Collected data:

┄┄┄┄┄┄┄┄┄┄┄┄┄┄┄┄┄┄┄┄

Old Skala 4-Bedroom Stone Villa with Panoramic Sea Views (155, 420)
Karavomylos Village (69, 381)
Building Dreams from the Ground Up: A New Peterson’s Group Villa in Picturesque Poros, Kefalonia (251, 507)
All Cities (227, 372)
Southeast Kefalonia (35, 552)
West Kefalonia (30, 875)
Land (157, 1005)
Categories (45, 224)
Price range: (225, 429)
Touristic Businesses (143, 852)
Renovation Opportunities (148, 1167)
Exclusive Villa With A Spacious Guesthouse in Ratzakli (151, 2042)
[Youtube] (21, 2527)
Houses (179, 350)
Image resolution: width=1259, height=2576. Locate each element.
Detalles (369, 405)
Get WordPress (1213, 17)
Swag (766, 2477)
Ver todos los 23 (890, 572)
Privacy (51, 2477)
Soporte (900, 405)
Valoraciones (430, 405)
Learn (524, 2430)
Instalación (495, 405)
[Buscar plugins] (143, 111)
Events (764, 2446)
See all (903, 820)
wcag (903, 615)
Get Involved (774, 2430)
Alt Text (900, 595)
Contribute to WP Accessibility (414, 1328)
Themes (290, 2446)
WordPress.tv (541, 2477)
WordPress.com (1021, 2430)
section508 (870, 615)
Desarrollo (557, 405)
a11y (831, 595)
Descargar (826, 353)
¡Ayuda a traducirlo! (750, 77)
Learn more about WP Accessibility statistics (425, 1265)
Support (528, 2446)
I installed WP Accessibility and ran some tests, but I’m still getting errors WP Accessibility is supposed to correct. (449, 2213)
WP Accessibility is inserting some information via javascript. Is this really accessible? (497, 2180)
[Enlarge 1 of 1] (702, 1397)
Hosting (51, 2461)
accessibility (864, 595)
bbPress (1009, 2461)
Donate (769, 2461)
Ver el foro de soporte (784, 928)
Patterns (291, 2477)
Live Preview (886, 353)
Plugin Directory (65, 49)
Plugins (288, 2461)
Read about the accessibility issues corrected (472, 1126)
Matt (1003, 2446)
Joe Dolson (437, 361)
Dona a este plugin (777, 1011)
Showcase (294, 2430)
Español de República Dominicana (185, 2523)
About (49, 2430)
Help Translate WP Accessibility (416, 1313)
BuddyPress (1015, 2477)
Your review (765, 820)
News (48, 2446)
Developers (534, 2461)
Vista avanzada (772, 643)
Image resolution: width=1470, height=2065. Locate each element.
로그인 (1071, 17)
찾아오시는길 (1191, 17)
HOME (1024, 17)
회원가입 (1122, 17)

┄┄┄┄┄┄┄┄┄┄┄┄┄┄┄┄┄┄┄┄

Print the data above again, with nothing altered and nothing left out.

= TASK OUTPUT =
Old Skala 4-Bedroom Stone Villa with Panoramic Sea Views (155, 420)
Karavomylos Village (69, 381)
Building Dreams from the Ground Up: A New Peterson’s Group Villa in Picturesque Poros, Kefalonia (251, 507)
All Cities (227, 372)
Southeast Kefalonia (35, 552)
West Kefalonia (30, 875)
Land (157, 1005)
Categories (45, 224)
Price range: (225, 429)
Touristic Businesses (143, 852)
Renovation Opportunities (148, 1167)
Exclusive Villa With A Spacious Guesthouse in Ratzakli (151, 2042)
[Youtube] (21, 2527)
Houses (179, 350)
Image resolution: width=1259, height=2576. Locate each element.
Detalles (369, 405)
Get WordPress (1213, 17)
Swag (766, 2477)
Ver todos los 23 (890, 572)
Privacy (51, 2477)
Soporte (900, 405)
Valoraciones (430, 405)
Learn (524, 2430)
Instalación (495, 405)
[Buscar plugins] (143, 111)
Events (764, 2446)
See all (903, 820)
wcag (903, 615)
Get Involved (774, 2430)
Alt Text (900, 595)
Contribute to WP Accessibility (414, 1328)
Themes (290, 2446)
WordPress.tv (541, 2477)
WordPress.com (1021, 2430)
section508 (870, 615)
Desarrollo (557, 405)
a11y (831, 595)
Descargar (826, 353)
¡Ayuda a traducirlo! (750, 77)
Learn more about WP Accessibility statistics (425, 1265)
Support (528, 2446)
I installed WP Accessibility and ran some tests, but I’m still getting errors WP Accessibility is supposed to correct. (449, 2213)
WP Accessibility is inserting some information via javascript. Is this really accessible? (497, 2180)
[Enlarge 1 of 1] (702, 1397)
Hosting (51, 2461)
accessibility (864, 595)
bbPress (1009, 2461)
Donate (769, 2461)
Ver el foro de soporte (784, 928)
Patterns (291, 2477)
Live Preview (886, 353)
Plugin Directory (65, 49)
Plugins (288, 2461)
Read about the accessibility issues corrected (472, 1126)
Matt (1003, 2446)
Joe Dolson (437, 361)
Dona a este plugin (777, 1011)
Showcase (294, 2430)
Español de República Dominicana (185, 2523)
About (49, 2430)
Help Translate WP Accessibility (416, 1313)
BuddyPress (1015, 2477)
Your review (765, 820)
News (48, 2446)
Developers (534, 2461)
Vista avanzada (772, 643)
Image resolution: width=1470, height=2065. Locate each element.
로그인 (1071, 17)
찾아오시는길 (1191, 17)
HOME (1024, 17)
회원가입 (1122, 17)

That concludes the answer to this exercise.